Richard Branson says he’s looking for some way to upstage SpaceX’s launch of Falcon Heavy and Starman driving a Red Tesla.
“I was a little bit jealous,” Richard Branson told CNN’s Christine Romans on Tuesday.
Branson, whose Virgin Galactic is racing to launch tourists into space before SpaceX, called Musk’s stunning Falcon Heavy launch “extraordinary.”
“They all just did fantastic,” Branson said at the Goldman Sachs 10,000 Small Businesses Summit in Washington. He added that Virgin Galactic is “thinking about what we can do to upstage that one.”
Hey, good luck with that.
It’s hard to imagine anything they could do with SpaceShipTwo or LauncherOne that could upstage what I saw from the beach last week in Florida. The only thing I can compare Falcon Heavy with is a midnight shuttle launch I watched from the press area back in the day.

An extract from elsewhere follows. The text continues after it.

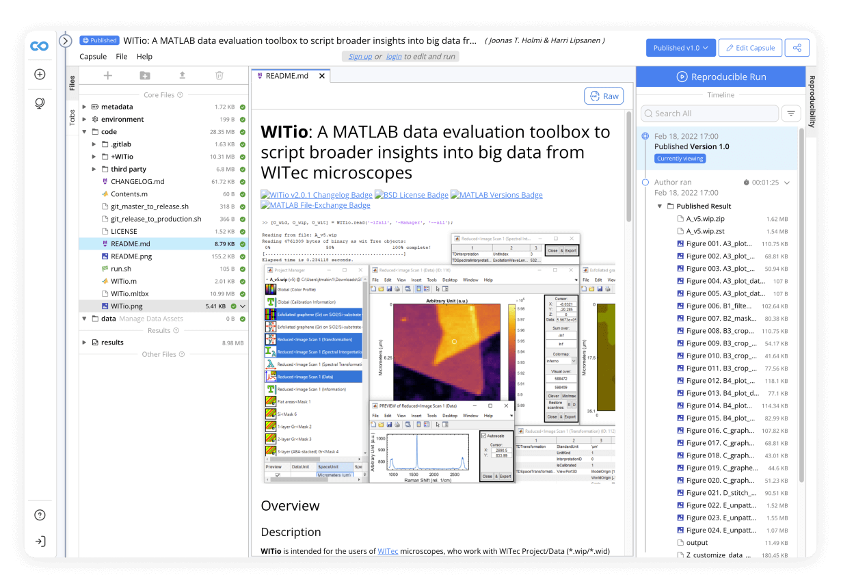Open the WITec hyperlink in README

point(388,550)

There is one category where Virgin is definitely ahead: anxiety. Falcon Heavy was at once vastly more spectacular and far less stressful to watch than a flight of SpaceShipTwo. Nobody’s likely to die if a Falcon Heavy launch fails.

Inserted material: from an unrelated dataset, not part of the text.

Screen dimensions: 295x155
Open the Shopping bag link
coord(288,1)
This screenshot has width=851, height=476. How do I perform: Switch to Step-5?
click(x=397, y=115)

You might think that just getting something into space this year would be accomplishment enough for Branson, who founded Virgin Galactic way back in 1999. On the other hand, a game of one-upmanship with Musk is great publicity whatever the outcome.
It’s been more than a month since the seventh glide test of SpaceShipTwo Unity on Jan. 11. I’m expecting the first powered flight of this second vehicle fairly soon. Given what happened the last time, it’s going to be a very stressful thing to watch.

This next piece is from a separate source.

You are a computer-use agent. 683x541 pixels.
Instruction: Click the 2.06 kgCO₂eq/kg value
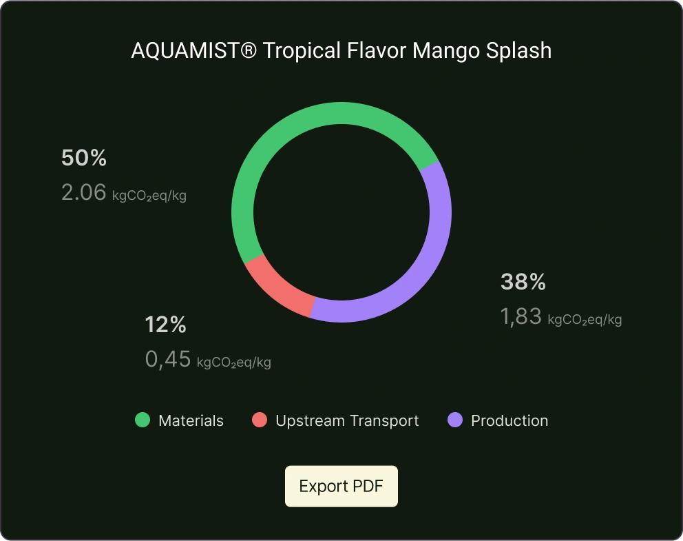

Meanwhile, Virgin Orbit is moving along toward a flight test of LauncherOne around the third quarter of the year. The company recently tweeted about two launch campaign rehearsals it conducted in Mojave.
There’s still important work to do as we finish qualification of our major assemblies and systems for LauncherOne—but our first orbital flight grows closer with every test and every milestone. pic.twitter.com/1f2jQjY503
— Virgin Orbit (@Virgin_Orbit) February 13, 2018
We’ll see what happens. Maybe this is the year the nation’s first inland spaceport actually has something launched into space from here. It’s a proud designation that has lost a bit of its luster with the lack of spaceflights over the last 13+ years.